More on Two Variable Relationships

 Home | Contact us   
  Main Concepts  | Demonstration  | Activity  | Teaching Tips  | Data Collection & Analysis  | Practice Questions  | Milestone   | Fathom Tutorial 
 

   

 Main Concepts

Not all relationships are linear. In this unit we explore some ways around this. Transforming non-linear relationships into linear relationships is a difficult concept for many students.

• Transforming the data to linearity
Some non-linear relationships can be transformed into linear relationships by transforming either the x variable, the y variable, or both. Although there is an infinite variety of transforming functions to consider, in practice (in this course) only power transformations, exponentials, and logarithms are used. Sometimes the appropriate transform is suggested by a theory that prescribes the relation (e.g. a physics equation) but also, sometimes, one simply tries a transform and sees if it makes the residual plot look better.

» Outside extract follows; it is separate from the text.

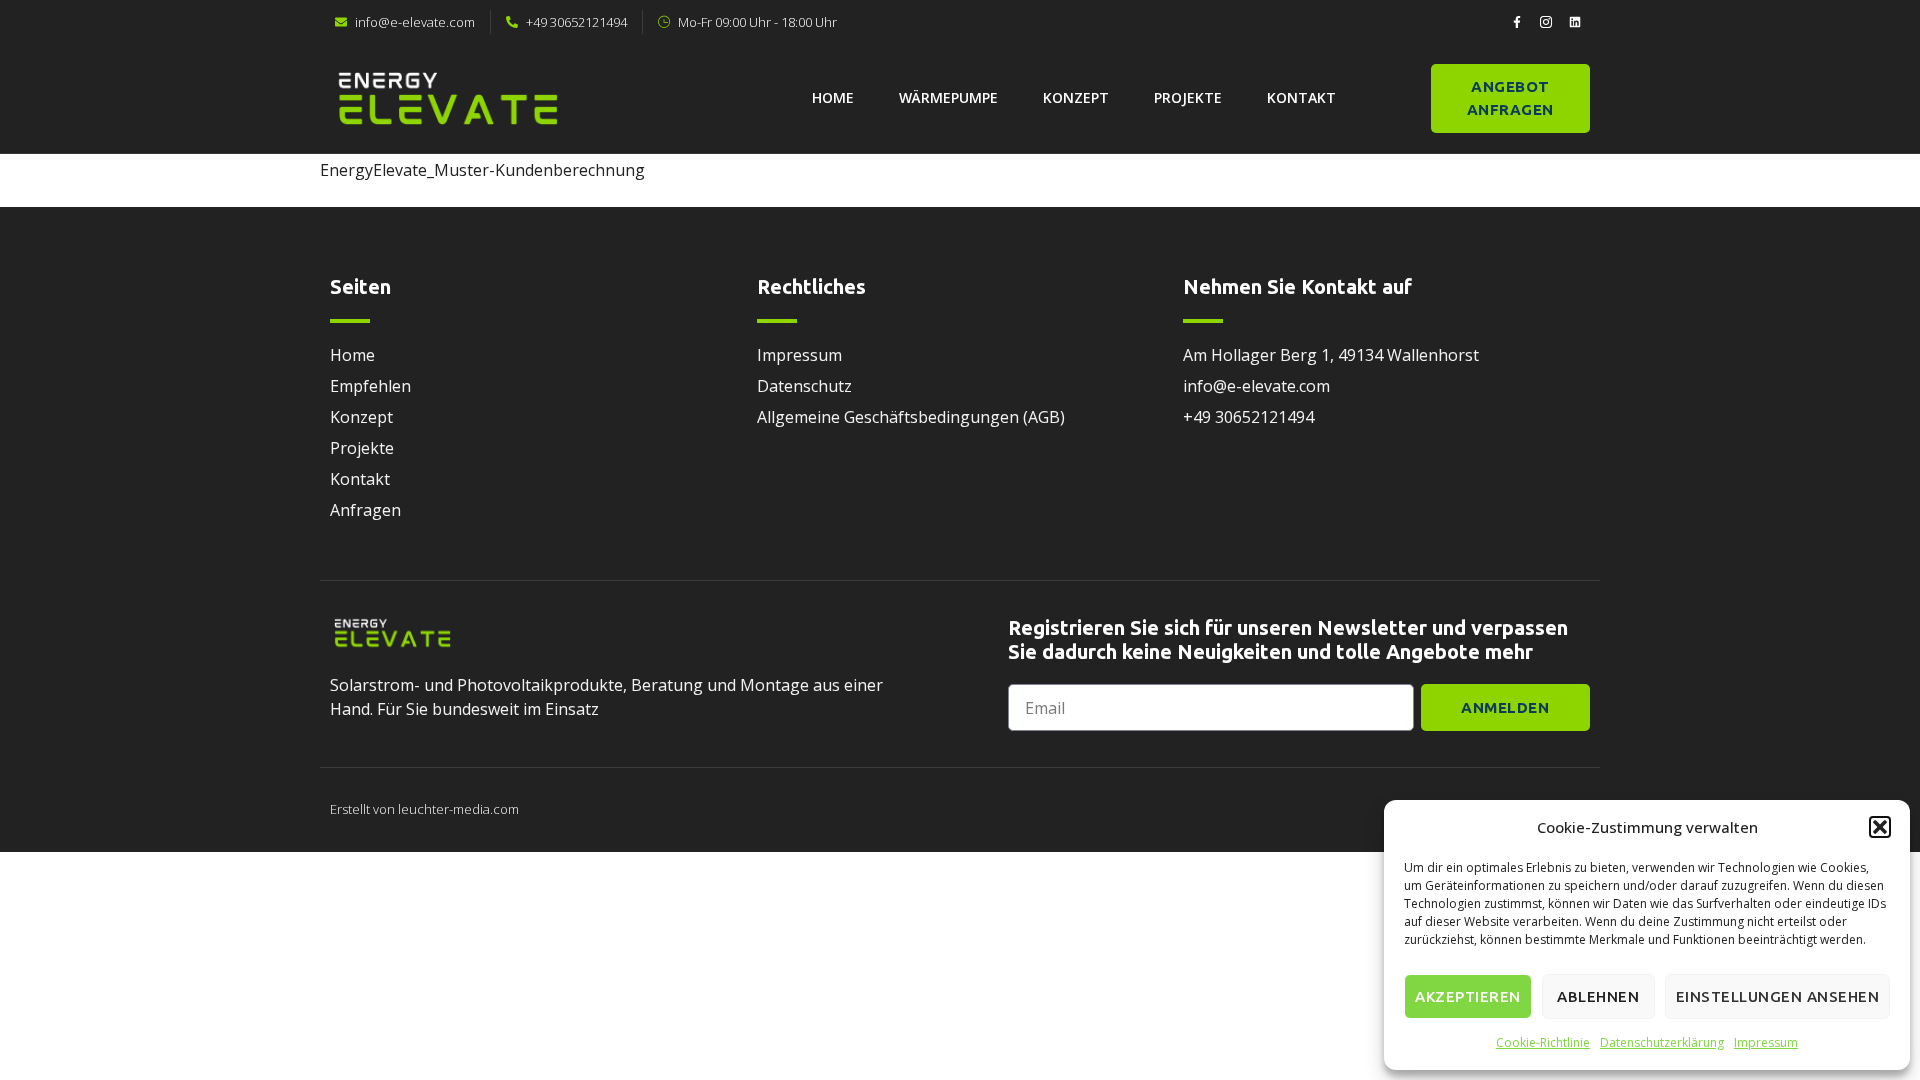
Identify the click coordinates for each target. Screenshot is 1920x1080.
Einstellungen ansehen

• Errors in Interpretation of Regression
Causal relations can not be inferred from regressions, correlations, or scatterplots. Language is important here. Algebra teaches us that the slope tells us the "change in y for a unit change in x". But in most contexts in which we interpret regression, x was not observed to change (and it may not even be possible to change it.)

• Aggregate data
Many data sets are actually aggregates of larger collections of data, and these can lead to a false sense of security. For example, suppose we examine the average SAT score by state with the average expenditure per pupil. The "actual" data consists of the SAT scores of the many thousands of students in each state plotted against, say, that state's average expenditure. Had we plotted each student's SAT score vs. state expenditures we would have seen a much "messier" scatter plot, and would have had a much lower R-squared value. This means that the correct interpretation will include a statement about the relationship between states' scores and states' expenditures, and not about individuals' scores and states' expenditures (which would be a much weaker relation).

• Extrapolating
Try not to do this, particularly if you are a weatherman or stock broker. The idea is that many, many phenomena are linear for short segments, but non-linear over a larger scale. So if you try to predict a y-value for x's that are beyond the range of observed data, you are implicitly assuming that the relationship will continue to be linear (with the same slope) beyond the range of observed data. And this is an assumption that is often impossible to verify and many times is untrue.